**Exercise objective**:
Your task is to repeat exactly the lines below between the line holding "Zákaznícka podpora (78, 1638)" and the line holding "Kód: (18, 1147)", inclusive, and only those.

**Saved data entries**:
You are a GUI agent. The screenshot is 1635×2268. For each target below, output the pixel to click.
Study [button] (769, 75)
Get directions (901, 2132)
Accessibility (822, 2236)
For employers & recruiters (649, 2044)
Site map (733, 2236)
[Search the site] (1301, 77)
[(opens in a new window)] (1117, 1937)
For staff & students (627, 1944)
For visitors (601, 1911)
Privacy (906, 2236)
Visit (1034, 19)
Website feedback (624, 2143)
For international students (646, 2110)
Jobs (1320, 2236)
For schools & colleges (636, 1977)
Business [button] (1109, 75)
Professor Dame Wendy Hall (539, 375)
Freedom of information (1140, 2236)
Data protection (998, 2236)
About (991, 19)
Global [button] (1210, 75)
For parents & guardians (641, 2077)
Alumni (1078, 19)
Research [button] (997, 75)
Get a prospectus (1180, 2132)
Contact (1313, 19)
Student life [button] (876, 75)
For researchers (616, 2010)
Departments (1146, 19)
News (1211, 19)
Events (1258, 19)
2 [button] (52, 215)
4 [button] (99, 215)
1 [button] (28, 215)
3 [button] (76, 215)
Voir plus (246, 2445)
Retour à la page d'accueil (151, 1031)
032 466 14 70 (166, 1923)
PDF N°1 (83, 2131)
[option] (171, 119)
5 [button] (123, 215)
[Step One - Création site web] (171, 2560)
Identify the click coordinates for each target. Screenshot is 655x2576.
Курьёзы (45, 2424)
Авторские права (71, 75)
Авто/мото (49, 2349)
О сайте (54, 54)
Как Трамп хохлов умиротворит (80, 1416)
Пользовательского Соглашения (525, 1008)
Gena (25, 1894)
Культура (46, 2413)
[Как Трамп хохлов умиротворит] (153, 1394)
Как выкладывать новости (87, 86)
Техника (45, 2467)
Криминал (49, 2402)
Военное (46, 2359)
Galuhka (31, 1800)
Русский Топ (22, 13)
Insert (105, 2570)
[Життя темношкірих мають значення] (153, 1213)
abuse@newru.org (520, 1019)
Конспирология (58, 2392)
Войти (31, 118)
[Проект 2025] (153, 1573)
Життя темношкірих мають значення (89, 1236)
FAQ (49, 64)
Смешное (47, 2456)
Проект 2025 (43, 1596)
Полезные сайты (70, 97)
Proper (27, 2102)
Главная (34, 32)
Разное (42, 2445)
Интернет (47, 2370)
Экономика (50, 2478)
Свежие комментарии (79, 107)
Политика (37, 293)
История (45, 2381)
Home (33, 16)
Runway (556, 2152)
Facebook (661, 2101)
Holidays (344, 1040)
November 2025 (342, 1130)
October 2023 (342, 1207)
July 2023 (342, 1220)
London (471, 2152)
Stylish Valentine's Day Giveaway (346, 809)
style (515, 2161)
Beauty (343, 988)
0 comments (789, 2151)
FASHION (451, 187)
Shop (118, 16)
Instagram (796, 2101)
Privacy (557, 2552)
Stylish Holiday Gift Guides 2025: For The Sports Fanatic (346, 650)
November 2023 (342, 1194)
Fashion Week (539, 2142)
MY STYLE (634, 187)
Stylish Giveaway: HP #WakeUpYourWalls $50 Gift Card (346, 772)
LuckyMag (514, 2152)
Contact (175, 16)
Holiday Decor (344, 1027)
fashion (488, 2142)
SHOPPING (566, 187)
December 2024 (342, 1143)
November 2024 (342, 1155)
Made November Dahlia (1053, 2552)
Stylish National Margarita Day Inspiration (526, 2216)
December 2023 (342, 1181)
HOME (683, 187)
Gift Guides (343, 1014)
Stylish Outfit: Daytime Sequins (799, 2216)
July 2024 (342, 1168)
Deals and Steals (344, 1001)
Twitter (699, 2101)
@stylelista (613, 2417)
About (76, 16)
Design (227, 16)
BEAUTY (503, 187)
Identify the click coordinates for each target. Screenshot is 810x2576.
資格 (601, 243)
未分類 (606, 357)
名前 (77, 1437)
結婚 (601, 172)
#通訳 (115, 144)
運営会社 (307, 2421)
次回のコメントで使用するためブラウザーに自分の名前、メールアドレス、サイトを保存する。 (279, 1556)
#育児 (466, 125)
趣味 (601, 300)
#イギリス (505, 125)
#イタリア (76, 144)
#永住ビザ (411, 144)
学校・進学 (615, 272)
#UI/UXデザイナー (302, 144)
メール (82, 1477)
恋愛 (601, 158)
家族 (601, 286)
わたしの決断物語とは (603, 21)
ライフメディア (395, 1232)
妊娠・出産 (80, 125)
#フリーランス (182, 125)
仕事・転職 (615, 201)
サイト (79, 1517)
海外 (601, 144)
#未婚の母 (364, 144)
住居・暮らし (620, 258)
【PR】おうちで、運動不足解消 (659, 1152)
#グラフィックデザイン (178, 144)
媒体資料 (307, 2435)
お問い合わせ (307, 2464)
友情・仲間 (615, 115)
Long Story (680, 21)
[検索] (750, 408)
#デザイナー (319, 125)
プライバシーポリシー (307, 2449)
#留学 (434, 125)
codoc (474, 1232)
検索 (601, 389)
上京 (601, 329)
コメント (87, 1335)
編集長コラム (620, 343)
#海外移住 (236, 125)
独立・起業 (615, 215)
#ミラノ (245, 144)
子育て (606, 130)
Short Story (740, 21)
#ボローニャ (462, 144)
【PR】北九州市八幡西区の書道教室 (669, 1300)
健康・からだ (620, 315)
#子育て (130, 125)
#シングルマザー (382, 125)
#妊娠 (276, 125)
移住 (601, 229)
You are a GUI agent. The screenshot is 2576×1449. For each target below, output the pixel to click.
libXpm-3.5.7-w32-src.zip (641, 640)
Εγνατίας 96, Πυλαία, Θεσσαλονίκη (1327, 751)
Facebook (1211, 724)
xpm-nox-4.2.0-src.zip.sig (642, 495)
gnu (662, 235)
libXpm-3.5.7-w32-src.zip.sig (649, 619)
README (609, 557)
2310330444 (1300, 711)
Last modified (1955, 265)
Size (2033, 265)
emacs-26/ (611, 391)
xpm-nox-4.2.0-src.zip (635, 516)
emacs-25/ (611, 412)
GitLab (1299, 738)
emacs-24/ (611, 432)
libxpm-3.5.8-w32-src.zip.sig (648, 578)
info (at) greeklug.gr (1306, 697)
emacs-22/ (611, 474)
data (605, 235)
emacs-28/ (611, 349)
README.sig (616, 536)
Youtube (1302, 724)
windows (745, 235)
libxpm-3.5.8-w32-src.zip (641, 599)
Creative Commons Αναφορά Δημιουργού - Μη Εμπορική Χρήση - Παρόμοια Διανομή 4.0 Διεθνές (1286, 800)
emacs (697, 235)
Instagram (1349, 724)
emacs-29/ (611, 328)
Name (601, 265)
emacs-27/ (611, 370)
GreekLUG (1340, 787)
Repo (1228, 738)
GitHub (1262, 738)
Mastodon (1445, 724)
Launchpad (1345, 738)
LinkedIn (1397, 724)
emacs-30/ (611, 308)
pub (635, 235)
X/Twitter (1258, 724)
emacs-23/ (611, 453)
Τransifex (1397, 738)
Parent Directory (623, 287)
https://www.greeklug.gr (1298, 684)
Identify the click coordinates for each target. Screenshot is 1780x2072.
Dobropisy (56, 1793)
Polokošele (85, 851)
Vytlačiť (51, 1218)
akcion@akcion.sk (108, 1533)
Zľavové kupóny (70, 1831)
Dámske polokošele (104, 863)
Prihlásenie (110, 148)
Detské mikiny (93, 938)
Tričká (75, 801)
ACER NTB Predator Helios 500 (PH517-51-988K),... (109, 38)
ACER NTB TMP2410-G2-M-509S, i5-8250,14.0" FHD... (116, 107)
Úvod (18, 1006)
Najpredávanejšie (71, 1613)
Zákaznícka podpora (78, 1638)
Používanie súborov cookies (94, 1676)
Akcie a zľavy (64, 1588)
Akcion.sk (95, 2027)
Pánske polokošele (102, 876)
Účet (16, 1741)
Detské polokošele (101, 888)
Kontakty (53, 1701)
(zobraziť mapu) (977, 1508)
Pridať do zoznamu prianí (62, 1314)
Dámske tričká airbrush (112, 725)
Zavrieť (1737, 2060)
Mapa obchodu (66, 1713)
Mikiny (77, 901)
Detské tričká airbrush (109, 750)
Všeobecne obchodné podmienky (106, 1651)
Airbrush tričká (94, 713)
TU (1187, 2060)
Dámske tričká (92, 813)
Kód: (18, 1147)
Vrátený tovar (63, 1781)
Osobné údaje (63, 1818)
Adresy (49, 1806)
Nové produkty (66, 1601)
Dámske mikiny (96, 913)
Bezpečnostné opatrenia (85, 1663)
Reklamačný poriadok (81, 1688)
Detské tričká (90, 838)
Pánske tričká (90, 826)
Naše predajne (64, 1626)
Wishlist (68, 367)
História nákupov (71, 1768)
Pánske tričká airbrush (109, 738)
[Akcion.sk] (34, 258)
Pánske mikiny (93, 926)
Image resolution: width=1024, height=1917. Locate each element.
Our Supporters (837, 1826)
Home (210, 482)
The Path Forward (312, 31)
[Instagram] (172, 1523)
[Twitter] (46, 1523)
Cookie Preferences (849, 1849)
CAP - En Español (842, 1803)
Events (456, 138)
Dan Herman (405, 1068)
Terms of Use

**Answer to this problem**:
Zákaznícka podpora (78, 1638)
Používanie súborov cookies (94, 1676)
Akcie a zľavy (64, 1588)
Akcion.sk (95, 2027)
Pánske polokošele (102, 876)
Účet (16, 1741)
Detské polokošele (101, 888)
Kontakty (53, 1701)
(zobraziť mapu) (977, 1508)
Pridať do zoznamu prianí (62, 1314)
Dámske tričká airbrush (112, 725)
Zavrieť (1737, 2060)
Mapa obchodu (66, 1713)
Mikiny (77, 901)
Detské tričká airbrush (109, 750)
Všeobecne obchodné podmienky (106, 1651)
Airbrush tričká (94, 713)
TU (1187, 2060)
Dámske tričká (92, 813)
Kód: (18, 1147)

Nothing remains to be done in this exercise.